Há tempos, discutindo uma generalizada falta de empatia com os problemas de outros povos, não europeus ou ocidentais, um amigo justificou-me a irrelevância da ponderação da qualidade de vida entre os povos, com a inexistência de uma consciência global. De facto, pensei, somos seres sociais e, como sociais que somos, sentimos o que nos rodeia e não o que à distância parece irreal. Somos empáticos com quem nos identificamos (vide definição de empatia) e tomamos as suas dores num ápice. Ainda assim, duvidei.
Esta semana, uma notícia trouxe à memória o atentado da maratona de Boston, de há cerca de um ano, e a obsessiva procura por responsáveis. E a dúvida voltou: mantém-se a necessidade de explicação porque foi algo que, empaticamente, nos fez sofrer (o pequeno Martin ficou, certamente, na memória global), mas será sempre assim?
Mortes prematuras são sempre de lamentar; às de crianças, então, é-nos impossível ficar indiferente. Mas serão todas igualmente incompreensíveis? Temo que não. Assim se compreende uma reacção, consciente ou empática, mais acentuada à desgraça de quem nos é próximo, geográfica ou culturalmente, potenciando correntes de solidariedade com as vítimas, sejam de atentados, acidentes ou meros infortúnios, enquanto massacres diários em zonas distantes não produzem impacto comparável.
Quando reportagens, na Síria ou na Palestina, nos mostram abertamente crianças mutiladas, ou sem vida, nos braços dos pais em sofrimento, o horror social tende a ser, comparativamente, insignificante. A empatia parece ser, de facto, local. Mas eu sofro, empático. Uma empatia global que nutro, diariamente.
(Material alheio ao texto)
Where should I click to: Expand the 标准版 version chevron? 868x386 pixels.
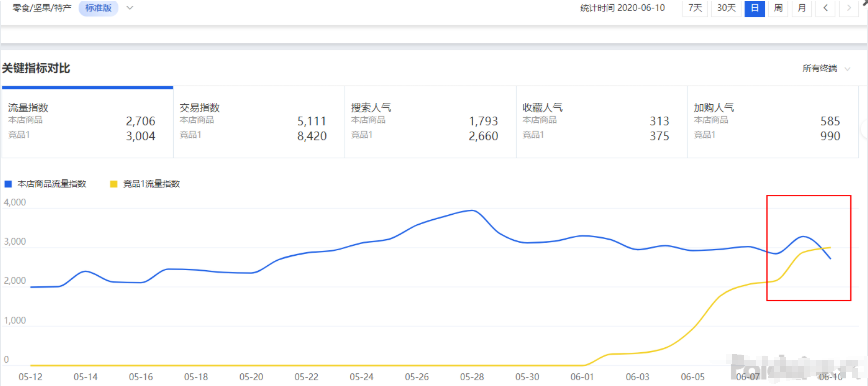(x=130, y=8)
E cada nova nuance das tragédias do mundo ocidental (lembro-me da descrição do pequeno Martin a abraçar o pai antes da explosão) traz-me à memória aquela mãe síria, incógnita na existência e perdida no olhar, e no abraço apertado que não quis deixar de dar ao filho, incompreensivelmente inanimado. Não sei o nome dele, não preciso; sinto-o. Tomo como minhas as dores dessa mulher, que não sabe como conseguirá viver nos escombros daquela que foi um dia a sua casa, nos escombros daquele que foi sempre o seu país, e agora, sem o filho, nos escombros daquela que foi um dia a sua vida...
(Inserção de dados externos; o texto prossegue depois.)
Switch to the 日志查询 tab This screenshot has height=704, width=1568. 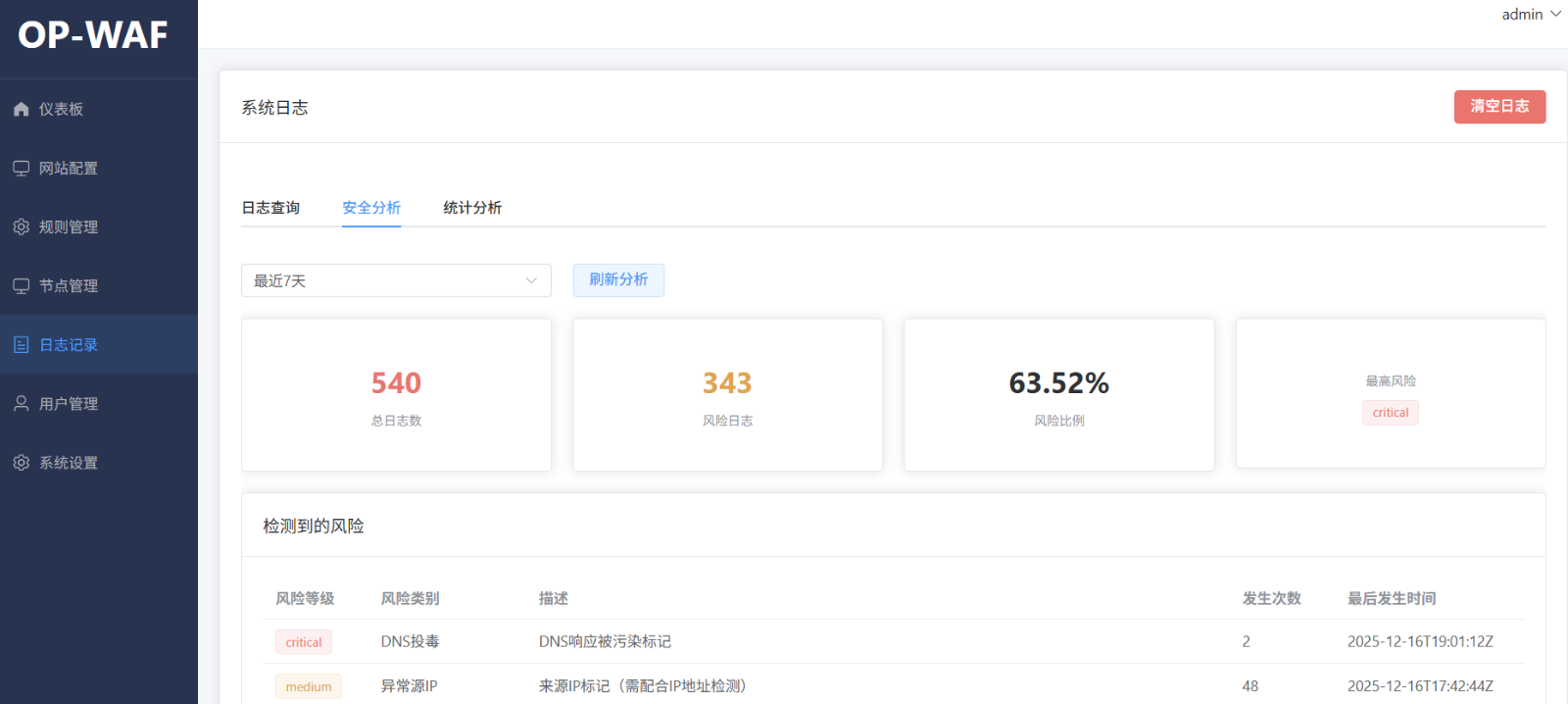coord(270,208)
Durante anos o mundo lutou pela globalização, que algo de bom viria daí. Para alguns, a globalização da qualidade de vida que apenas a outros era acessível. Para os outros, a globalização da oportunidade de melhorar a sua (já acima da média global) qualidade de vida. Soubemos fazer a segunda; esquecemos a primeira. Globalizámos sem empatia e não cuidámos a consciência global.
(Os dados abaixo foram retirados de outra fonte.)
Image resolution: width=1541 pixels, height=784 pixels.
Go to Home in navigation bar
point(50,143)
Entenda-se: é, claramente, mais fácil viver, e construir empatias, localmente. Conscientemente, concentramo-nos no local, para suportar o global. De que outra forma poderíamos deliciar-nos com a alegria de um filho que suja as mãos a bater os ovos de um bolo que lhe adoçará a tarde se, simultaneamente, nos lembrarmos daquela criança que vimos procurar, nos escombros, o irmão que não mais o poderá amparar?
Dou-lhe, por isso, razão: é talvez verdade que não exista uma consciência global, e muito menos uma empatia global. Mas não deixarei de as procurar; fazem-me ambas muita falta.